How to reward Survey Champions and close out your process

When the current process is complete, it’s important to recognize your Survey Champions for their involvement. Highlighting the outcomes that resulted from their effort is also a great way to ensure they get personal satisfaction from taking part.

If ‘contribution to the wider organization’ is a metric that is used in performance reviews, ensure that their manager/reviewer factors their involvement in the survey process into that metric.

Other more tangible options can be providing them a gift certificate or taking them out to lunch, or providing access to additional L&D opportunities if possible.

Lastly, when leadership communicate action plans or follow up messages, it is valuable for them to acknowledge and thank the Survey Champions for their involvement. It’s a powerful form of recognition for an employee to see their name in the CEO’s company-wide communications.

Additional Resources and Considerations

Note: If you'd like to see part 1 of this article - see: ' A Guide To Driving Action Through Employee Engagement Champions

The First Step: The first thing you’ll need is to develop your overall Results to Action plan. Once you have a vision of what you want to do and achieve you’ll better placed to identify where and how a Survey Champion can support that plan.

Culture Amp’s Take Action Framework: The Culture Amp Platform has a built in Action Framework to facilitate action planning at each level of your business, and report building and report sharing functionality will help you expedite results to action. Consider how your Survey Champions can leverage this framework in addition to your managers and leaders.

Culture Amp Inspiration Engine: Within the Take Action Framework, Culture Amp has a list of Inspirations for the Engagement, D&I, and Manager Effectiveness surveys.
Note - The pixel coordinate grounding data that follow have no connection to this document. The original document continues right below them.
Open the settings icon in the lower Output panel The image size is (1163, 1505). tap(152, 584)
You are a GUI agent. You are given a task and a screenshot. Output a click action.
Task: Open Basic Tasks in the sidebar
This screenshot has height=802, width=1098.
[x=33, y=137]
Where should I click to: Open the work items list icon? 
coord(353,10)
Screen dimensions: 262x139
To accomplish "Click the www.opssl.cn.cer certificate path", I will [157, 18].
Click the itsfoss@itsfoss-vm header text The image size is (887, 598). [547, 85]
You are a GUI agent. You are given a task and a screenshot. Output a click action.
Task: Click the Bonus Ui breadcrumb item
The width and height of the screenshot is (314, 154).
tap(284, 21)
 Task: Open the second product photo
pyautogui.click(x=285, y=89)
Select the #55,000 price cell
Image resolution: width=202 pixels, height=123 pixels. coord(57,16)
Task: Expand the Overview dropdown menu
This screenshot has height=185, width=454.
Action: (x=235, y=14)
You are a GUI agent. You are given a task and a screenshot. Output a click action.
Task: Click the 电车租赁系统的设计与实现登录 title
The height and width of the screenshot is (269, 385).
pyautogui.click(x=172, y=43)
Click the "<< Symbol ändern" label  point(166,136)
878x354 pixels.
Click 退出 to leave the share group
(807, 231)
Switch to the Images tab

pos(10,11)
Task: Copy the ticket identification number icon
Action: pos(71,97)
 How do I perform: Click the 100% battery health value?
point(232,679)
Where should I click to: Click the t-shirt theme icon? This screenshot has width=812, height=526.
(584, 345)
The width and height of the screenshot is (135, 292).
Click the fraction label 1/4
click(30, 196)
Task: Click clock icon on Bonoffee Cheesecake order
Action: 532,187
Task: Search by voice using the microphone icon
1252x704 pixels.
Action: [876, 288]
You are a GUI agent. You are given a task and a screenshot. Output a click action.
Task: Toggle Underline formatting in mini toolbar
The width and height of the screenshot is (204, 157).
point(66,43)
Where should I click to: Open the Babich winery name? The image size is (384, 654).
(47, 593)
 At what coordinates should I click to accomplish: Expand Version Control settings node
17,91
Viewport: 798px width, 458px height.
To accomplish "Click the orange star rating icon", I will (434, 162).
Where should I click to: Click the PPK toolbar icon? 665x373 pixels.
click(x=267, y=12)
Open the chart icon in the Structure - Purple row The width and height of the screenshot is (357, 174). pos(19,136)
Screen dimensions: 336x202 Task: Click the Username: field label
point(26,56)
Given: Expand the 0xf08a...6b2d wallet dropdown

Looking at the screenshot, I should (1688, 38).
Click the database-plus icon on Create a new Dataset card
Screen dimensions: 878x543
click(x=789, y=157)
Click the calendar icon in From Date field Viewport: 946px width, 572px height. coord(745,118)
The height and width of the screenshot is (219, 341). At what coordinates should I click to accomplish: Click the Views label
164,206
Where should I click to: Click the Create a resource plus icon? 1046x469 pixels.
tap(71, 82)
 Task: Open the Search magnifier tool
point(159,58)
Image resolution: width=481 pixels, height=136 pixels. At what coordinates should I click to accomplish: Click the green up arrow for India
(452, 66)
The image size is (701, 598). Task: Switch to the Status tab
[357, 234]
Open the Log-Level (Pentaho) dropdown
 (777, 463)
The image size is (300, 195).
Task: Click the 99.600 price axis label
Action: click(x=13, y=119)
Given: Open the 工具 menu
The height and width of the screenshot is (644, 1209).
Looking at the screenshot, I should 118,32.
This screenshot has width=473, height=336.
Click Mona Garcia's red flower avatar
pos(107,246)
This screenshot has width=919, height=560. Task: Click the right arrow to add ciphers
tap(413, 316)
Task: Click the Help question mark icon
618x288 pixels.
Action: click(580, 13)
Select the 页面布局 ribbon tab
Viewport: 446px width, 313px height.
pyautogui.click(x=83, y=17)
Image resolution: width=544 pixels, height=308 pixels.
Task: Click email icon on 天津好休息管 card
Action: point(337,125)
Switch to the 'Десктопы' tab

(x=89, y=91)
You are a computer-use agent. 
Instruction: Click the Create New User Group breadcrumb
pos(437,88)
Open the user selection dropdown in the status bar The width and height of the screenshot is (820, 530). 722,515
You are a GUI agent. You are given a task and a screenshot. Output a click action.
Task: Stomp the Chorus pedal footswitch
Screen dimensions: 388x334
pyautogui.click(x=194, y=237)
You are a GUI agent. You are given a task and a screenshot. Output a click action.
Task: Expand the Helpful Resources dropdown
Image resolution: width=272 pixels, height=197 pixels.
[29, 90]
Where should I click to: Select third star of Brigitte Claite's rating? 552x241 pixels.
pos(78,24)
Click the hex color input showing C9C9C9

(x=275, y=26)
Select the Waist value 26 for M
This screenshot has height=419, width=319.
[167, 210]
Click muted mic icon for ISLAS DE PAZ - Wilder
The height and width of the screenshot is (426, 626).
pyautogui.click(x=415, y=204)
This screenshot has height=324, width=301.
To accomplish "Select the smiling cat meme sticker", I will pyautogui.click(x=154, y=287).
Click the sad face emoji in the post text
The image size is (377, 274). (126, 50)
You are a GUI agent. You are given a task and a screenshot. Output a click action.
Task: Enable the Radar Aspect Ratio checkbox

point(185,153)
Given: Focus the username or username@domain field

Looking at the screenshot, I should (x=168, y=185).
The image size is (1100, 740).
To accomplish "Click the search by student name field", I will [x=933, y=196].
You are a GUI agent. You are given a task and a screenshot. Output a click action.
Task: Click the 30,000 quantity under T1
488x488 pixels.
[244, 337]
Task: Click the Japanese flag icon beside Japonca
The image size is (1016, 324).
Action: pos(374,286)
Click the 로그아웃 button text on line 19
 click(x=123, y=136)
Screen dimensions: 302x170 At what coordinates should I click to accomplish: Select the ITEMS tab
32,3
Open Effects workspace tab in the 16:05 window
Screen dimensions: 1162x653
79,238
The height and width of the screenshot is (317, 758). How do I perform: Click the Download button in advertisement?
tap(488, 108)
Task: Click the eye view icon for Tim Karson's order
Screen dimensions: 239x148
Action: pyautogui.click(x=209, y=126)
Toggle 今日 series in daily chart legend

The Inspiration Engine is a curated list of micro learnings - easy to digest ideas and actions that our customers and others in our People Geek community have used with their employees.

The Survey Champion may benefit from access to these inspirations because they ensure they’re not starting from scratch on idea generation when engaging with their business unit or team.

Availability Hours: Consider having a set time each week where the P&C team are available to speak with Survey Champions about their questions and progress.

Combining Survey Champion initiatives with other L&D programs: you may find the Survey Champion role is a great practical component to supplement theory-based L&D trainings.

Organizational Maturity: The Culture Amp P&C team employs Survey Champions to drive action because we believe it can and does greatly benefit the success of a survey; however, it’s important to be mindful of the risk of asking employees to take a lead on post-survey initiatives. If you select someone who ends up not being well suited to process, or if your organization is traditionally highly hierarchical then a Survey Champion may not be as effective as a centrally run action process. Reach out to support@cultureamp.com if you’re not sure about this.

One-Step-At-A-Time: Consider your action planning as a long term multi-year, multi-survey process, you don’t need to have a fully developed Survey Champion initiative the first time you launch a survey with Culture Amp. If you start with small, actionable initiatives, such as asking your Survey Champions to ensure employees make time to attend a HR-run results debrief , that will still benefit your overall process. From there you can look to expand the responsibility of the role in future surveys as the HR team, leaders, managers and employees become more familiar with the change through feedback process.